··· Data listing
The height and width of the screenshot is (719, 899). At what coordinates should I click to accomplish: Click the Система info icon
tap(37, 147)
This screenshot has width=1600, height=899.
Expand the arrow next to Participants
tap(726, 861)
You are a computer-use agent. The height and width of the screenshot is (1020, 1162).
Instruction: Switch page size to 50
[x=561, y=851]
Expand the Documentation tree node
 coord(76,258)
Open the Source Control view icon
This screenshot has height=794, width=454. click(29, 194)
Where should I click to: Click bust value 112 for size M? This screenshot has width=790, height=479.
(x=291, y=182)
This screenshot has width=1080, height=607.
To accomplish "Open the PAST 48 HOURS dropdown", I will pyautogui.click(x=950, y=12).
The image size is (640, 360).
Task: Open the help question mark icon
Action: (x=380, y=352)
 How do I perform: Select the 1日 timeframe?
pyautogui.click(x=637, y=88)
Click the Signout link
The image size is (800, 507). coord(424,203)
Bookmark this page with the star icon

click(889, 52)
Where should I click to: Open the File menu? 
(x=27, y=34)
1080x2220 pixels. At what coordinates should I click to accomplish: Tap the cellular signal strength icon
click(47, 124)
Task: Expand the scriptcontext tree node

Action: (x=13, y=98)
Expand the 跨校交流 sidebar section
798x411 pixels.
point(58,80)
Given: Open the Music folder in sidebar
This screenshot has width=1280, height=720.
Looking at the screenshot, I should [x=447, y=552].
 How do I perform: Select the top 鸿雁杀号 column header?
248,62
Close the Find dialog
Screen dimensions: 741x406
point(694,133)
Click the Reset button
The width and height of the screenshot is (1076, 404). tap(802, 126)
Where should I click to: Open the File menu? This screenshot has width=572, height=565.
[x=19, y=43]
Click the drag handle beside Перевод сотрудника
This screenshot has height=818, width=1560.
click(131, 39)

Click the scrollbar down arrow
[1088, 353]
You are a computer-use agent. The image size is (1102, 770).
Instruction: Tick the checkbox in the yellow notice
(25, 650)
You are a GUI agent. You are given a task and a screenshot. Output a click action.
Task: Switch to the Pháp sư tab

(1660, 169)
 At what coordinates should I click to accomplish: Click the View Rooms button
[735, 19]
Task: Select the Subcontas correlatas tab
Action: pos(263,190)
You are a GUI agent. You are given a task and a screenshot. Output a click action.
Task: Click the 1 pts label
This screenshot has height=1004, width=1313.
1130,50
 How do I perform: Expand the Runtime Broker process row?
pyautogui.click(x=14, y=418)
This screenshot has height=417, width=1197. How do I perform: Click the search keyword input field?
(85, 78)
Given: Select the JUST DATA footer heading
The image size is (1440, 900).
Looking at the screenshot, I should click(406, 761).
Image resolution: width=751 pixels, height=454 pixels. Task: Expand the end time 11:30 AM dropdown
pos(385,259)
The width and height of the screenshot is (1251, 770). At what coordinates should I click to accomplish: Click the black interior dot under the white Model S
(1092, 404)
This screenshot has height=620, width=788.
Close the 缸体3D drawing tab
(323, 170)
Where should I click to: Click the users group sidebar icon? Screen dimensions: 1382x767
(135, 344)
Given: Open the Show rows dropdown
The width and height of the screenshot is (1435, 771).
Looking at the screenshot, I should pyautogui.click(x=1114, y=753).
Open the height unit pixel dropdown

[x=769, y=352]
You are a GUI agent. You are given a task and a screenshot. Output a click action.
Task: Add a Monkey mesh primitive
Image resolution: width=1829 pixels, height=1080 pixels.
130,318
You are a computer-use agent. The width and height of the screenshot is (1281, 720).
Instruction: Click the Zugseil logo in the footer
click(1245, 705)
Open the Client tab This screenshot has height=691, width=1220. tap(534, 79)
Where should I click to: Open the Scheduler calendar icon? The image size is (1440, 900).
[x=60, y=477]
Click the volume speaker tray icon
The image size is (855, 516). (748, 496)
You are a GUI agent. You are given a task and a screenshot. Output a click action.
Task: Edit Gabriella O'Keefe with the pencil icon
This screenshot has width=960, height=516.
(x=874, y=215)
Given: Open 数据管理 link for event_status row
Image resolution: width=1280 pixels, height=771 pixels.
······
When the line with "Open the Source Control view icon" is reached in the data above, begin copying, and stop after the line with "This screenshot has width=1080, height=607."; copy each line exactly, both ends included.

Open the Source Control view icon
This screenshot has height=794, width=454. click(29, 194)
Where should I click to: Click bust value 112 for size M? This screenshot has width=790, height=479.
(x=291, y=182)
This screenshot has width=1080, height=607.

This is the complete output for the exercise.